- **Records for this exercise**
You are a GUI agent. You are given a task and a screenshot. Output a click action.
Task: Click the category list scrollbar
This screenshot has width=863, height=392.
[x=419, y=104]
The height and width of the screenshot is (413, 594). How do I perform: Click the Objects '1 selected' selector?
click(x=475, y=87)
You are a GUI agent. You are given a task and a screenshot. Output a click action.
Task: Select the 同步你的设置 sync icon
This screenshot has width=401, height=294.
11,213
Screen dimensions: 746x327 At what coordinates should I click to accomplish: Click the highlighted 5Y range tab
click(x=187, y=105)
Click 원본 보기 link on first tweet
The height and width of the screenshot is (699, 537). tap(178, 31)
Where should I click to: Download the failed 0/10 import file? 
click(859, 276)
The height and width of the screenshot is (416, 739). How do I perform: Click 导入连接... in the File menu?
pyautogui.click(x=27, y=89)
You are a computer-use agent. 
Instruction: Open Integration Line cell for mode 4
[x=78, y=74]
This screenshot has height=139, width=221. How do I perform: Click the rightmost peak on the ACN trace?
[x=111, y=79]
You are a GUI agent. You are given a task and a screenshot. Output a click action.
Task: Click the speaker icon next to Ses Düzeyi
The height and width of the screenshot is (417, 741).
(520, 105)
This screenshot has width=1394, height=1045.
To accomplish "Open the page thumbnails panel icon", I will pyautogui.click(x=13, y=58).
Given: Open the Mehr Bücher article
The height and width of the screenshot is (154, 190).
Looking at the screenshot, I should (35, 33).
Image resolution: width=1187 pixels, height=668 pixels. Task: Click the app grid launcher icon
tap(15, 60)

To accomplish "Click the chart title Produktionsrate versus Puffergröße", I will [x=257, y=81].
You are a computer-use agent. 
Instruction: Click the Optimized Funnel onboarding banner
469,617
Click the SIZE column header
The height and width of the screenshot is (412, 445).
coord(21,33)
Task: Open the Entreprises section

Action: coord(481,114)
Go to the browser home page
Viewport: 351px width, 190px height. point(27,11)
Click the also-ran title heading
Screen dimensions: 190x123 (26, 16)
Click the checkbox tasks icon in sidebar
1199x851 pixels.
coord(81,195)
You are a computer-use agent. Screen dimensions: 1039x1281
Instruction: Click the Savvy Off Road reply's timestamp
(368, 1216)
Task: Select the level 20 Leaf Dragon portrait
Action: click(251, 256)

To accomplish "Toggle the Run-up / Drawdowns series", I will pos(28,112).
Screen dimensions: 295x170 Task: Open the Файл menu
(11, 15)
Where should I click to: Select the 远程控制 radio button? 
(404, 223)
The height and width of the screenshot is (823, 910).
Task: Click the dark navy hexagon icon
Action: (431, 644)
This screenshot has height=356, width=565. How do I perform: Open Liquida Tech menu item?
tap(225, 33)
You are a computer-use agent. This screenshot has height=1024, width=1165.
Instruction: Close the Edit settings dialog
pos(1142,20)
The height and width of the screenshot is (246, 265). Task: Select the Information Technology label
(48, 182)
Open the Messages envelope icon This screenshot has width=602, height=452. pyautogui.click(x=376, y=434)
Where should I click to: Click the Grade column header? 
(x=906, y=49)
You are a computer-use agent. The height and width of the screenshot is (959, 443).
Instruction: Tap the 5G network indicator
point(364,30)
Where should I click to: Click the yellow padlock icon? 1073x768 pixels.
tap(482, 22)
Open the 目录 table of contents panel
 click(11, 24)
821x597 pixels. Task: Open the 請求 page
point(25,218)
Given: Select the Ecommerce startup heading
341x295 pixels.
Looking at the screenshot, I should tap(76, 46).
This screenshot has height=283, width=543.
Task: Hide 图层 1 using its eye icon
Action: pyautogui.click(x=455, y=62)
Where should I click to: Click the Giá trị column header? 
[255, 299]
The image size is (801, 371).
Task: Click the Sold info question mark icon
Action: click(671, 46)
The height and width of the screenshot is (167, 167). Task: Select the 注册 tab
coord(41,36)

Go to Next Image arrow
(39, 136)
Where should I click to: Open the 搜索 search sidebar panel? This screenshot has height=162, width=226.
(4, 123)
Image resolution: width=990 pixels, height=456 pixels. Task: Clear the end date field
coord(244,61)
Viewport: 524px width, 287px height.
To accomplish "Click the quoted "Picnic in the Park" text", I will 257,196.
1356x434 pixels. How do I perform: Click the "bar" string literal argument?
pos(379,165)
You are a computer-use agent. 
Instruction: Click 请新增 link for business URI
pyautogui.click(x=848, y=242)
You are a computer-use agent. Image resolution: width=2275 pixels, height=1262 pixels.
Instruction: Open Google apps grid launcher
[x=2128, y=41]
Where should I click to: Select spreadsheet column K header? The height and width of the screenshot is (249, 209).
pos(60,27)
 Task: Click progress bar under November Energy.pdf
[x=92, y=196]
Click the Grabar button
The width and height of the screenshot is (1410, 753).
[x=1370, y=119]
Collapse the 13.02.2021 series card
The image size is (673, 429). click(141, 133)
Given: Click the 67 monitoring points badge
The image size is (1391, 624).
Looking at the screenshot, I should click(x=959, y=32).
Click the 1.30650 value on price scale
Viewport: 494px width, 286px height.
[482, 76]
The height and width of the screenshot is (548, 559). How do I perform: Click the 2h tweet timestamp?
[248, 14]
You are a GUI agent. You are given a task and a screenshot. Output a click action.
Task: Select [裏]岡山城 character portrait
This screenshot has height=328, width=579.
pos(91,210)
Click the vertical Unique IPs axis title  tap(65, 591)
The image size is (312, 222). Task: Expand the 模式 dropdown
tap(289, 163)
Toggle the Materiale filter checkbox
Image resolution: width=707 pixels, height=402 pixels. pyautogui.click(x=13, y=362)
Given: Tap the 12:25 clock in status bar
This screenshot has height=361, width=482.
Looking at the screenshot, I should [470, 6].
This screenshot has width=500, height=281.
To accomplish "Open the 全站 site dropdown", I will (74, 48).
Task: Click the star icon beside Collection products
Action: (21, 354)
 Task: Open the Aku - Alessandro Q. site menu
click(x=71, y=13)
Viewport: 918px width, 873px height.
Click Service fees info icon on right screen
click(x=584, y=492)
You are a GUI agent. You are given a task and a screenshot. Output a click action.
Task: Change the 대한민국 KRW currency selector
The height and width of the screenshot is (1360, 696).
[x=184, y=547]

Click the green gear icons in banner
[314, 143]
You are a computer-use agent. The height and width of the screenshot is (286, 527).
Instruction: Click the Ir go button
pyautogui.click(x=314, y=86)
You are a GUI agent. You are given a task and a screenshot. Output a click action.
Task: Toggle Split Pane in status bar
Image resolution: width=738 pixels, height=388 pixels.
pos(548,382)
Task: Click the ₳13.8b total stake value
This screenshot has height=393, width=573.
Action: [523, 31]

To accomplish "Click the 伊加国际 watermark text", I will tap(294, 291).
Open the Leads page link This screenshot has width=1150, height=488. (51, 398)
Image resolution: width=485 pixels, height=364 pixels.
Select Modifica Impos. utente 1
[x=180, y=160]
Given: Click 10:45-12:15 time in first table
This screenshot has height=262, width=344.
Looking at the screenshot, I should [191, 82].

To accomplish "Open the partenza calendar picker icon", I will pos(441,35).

- **Work task**
If a line in the listing contains the string "status", copy it.

- **Answer to the problem**
Given: Tap the 12:25 clock in status bar
Task: Toggle Split Pane in status bar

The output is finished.